RAG Tool Object Storage Guidelines for Generative AI Agents

Review the following guidelines to prepare Object Storage data for RAG tools in Generative AI Agents.

General Guidelines

To prepare data for Generative AI Agents data sources in OCI Generative AI Agents follow these guidelines:

  • Data Sources: Data for Generative AI Agents must be uploaded as files to an Object Storage bucket.
  • Number of Buckets: Only one bucket is allowed per data source.
  • Supported File Types: Only PDF and txt files are supported.
  • File Size Limit: Each file must be no larger than 100 MB.
  • PDF Contents: PDF files can include images, charts, and reference tables but these must not exceed 8 MB.
  • Chart Preparation: No special preparation is needed for charts, as long as they're two-dimensional with labeled axes. The model can answer questions about the charts without explicit explanations.
  • Table Preparation: Use reference tables with several rows and columns. For example, the agent can read the table on the limits page.
  • URLs: All the hyperlinks present in the PDF documents are extracted and displayed as hyperlinks in the chat response.
  • Data Not Ready: If your data isn't yet available, create an empty folder for the data source and populate it later. This way, you can ingest data into the source after the folder is populated.
Getting Access

Set up the following Object Storage permissions before you proceed.

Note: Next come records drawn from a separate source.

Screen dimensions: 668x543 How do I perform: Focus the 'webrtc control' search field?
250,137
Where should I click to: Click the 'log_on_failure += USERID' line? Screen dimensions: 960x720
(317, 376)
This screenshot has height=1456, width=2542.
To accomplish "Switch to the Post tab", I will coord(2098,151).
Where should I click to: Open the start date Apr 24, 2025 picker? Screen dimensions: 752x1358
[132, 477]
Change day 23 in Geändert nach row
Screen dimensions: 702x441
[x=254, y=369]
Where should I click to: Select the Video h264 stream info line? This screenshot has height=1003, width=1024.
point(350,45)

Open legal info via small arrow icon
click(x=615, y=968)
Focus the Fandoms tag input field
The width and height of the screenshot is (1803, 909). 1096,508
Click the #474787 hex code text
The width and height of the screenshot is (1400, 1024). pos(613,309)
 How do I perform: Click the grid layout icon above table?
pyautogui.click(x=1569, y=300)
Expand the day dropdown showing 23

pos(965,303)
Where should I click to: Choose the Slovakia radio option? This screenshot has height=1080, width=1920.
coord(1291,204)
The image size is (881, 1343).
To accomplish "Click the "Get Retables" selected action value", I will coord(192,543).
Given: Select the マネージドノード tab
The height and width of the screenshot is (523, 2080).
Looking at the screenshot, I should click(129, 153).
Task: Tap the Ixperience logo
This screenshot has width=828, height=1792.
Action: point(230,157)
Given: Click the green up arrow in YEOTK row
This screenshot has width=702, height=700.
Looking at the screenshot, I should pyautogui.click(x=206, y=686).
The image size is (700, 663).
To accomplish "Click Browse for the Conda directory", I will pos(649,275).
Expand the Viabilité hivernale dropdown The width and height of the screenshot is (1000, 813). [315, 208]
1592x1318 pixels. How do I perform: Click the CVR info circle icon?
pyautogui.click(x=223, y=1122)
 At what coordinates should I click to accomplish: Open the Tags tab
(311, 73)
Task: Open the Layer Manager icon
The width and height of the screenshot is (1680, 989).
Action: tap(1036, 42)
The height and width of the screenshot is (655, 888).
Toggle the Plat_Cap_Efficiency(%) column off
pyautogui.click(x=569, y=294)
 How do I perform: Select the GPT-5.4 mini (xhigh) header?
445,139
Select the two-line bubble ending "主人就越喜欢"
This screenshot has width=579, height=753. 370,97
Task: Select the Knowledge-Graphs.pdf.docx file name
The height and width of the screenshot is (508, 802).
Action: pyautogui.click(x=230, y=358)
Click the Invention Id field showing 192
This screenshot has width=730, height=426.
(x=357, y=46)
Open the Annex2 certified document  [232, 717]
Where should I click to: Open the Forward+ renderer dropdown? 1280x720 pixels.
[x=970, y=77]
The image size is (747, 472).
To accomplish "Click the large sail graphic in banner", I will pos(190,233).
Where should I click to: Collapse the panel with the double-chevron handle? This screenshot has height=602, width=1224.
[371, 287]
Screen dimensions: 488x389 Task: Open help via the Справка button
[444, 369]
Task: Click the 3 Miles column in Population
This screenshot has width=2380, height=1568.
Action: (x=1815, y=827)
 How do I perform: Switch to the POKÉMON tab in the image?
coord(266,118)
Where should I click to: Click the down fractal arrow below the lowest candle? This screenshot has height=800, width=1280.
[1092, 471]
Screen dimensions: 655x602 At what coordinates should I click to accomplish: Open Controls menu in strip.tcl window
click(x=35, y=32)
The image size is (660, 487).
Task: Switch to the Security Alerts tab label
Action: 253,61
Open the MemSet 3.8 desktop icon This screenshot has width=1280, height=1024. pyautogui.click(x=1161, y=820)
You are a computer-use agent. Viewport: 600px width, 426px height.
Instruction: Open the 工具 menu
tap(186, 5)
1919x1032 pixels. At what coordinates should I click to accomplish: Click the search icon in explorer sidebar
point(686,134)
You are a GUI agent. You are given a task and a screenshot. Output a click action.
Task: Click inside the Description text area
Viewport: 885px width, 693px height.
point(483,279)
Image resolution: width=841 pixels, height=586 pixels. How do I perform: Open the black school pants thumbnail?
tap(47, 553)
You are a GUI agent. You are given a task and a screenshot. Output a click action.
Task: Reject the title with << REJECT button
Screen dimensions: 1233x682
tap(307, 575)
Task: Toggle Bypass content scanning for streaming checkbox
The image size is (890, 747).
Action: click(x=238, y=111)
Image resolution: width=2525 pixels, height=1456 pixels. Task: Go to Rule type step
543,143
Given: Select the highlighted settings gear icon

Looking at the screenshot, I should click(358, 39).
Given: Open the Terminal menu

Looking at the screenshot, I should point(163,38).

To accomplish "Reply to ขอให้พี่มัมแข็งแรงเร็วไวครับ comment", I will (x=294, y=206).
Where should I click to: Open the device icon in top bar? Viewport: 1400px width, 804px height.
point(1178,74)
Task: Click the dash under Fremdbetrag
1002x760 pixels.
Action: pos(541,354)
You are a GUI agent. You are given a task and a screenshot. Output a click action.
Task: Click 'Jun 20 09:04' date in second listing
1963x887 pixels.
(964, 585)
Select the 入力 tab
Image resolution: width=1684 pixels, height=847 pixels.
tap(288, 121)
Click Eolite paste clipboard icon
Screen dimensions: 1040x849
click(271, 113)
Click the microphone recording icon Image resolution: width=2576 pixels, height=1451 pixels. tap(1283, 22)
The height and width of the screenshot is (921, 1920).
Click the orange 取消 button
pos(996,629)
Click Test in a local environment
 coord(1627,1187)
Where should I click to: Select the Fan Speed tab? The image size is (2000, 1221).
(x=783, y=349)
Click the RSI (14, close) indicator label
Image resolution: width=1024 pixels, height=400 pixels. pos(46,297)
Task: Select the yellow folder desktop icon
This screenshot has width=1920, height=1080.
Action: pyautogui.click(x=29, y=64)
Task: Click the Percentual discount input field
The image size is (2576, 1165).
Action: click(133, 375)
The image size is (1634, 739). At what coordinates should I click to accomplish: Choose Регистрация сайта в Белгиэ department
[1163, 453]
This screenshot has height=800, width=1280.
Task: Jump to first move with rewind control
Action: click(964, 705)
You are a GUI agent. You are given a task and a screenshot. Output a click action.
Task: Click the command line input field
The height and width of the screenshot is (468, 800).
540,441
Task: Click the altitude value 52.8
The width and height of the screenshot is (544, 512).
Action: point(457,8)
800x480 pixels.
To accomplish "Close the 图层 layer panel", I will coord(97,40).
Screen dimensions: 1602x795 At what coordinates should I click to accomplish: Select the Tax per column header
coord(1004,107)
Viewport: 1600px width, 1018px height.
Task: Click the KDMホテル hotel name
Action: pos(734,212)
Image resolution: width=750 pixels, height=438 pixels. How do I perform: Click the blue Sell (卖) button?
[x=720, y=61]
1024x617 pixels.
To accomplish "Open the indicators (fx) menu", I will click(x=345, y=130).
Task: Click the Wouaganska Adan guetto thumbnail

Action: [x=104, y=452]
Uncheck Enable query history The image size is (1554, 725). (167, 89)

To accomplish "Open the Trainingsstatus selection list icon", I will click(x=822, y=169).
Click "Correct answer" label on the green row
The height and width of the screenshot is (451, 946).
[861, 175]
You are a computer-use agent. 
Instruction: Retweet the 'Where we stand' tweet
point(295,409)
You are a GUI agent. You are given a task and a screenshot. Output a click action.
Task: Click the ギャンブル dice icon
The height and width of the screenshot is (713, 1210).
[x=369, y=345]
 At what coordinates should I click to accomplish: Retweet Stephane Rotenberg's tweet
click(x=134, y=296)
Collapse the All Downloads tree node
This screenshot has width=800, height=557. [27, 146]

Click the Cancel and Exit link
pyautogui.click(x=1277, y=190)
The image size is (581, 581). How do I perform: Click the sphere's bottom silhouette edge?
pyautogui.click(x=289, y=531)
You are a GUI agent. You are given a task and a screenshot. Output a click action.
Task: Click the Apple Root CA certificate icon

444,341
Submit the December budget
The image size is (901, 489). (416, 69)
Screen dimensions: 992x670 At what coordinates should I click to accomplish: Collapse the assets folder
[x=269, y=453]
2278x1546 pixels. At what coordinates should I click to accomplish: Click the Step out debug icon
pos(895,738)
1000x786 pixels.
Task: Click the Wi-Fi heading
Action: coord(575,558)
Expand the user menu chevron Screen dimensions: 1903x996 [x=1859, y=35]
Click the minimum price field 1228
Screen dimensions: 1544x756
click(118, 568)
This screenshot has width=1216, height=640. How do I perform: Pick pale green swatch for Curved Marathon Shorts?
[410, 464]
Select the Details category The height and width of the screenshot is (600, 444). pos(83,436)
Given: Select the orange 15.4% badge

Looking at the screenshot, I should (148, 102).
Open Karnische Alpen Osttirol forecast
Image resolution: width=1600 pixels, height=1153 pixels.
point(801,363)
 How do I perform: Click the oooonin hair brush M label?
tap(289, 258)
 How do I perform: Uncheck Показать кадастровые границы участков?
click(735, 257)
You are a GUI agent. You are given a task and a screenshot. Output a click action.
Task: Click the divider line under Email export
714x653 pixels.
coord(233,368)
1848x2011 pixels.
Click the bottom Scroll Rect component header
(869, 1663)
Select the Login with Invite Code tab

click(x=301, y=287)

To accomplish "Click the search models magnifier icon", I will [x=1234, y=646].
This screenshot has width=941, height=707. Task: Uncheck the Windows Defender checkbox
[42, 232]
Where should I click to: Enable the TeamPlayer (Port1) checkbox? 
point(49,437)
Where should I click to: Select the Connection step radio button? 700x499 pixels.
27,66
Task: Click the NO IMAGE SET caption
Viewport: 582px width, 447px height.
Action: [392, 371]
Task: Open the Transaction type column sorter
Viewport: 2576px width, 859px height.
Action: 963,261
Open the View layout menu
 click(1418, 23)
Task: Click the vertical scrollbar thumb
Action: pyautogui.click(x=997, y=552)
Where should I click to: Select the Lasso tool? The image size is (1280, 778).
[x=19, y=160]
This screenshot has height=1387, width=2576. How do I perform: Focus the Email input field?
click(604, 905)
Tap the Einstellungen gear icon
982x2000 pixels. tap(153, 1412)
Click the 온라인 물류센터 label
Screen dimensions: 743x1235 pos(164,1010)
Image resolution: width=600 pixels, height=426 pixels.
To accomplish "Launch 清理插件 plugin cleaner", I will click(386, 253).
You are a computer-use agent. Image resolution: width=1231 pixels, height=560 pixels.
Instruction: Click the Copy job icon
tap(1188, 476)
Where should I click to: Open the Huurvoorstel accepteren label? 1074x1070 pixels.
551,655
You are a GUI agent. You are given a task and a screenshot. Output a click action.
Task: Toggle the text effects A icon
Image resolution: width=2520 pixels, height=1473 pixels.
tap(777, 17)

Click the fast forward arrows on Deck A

  • User access to Object Storage files
  • Data ingestion job access to Object Storage files for long-running jobs

See Getting Access for the permissions.

Enhancing Responses with Metadata Filtering

The metadata filtering feature aims to improve response quality by using filter conditions that you define, helping the model generate answers relevant to the content scope.

Review the following options to select one or more methods that works best for you.

Method Location Usage
Include metadata for all the files in a bucket without mentioning the file names. Create a _common.metadata.json file at the Object Storage root level. Use this file for metadata that's common to all files in the bucket. This method helps avoid entering metadata duplicates across objects.
In one file create a metadata entry for each file in a bucket and include the file names. Create an _all.metadata.json file at the Object Storage root level. Use this method if you have a lot of files and creating one file that includes all the file names is more convenient for you than creating one metadata file per file.
Create a metadata file for each file in a bucket. Create a <file-name>.metadata.json file for each file, at the file level. Use this method when metadata differs for each file and there aren't many files to create a metadata file for, or if you're automating the creation of the metadata files.
Add Object Storage metadata headers to each file. Add metadata header through each file'sObject Storage metadata property. Use this method, if you have few metadata properties to include. We recommend you use the other methods with JSON files, because files are easier to update and manage and metadata headers are difficult to update.

For all methods in the preceding table, you must define a metadata schema file called _metadata_schema.json at the Object Storage root level. Here's an example hierarchy of where you save the metadata files.

An image that shows hierarchy for metadata files in Object Storage. The bucket_root has the following files: _all.metadata.json, _common.metadata.json, _metadata_schema.json, file_0.pdf, file_0.pdf.metadata.json, folder_1, and folder_2. Then, folder_1 includes file_1.pdf and file_1.pdf.metadata.json and folder_2 includes file_2.pdf and file_2.pdf.metadata.json.

The following steps show how to format the metadata JSON files using examples.

  1. Create a metadata schema file called _metadata_schema.json and save it at the Object Storage root level. For example:
    {
        "metadataSchema": [
            {
                "name": "field_1",
                "type": "integer"
            },
            {
                "name": "field_2",
                "type": "string"
            },
            {
                "name": "field_3",
                "type": "list_of_string"
            },
            {
                "name": "field_4",
                "type": "double"
            }  
        ]
    }

    Allowed values are integer, string, list_of_string, and double.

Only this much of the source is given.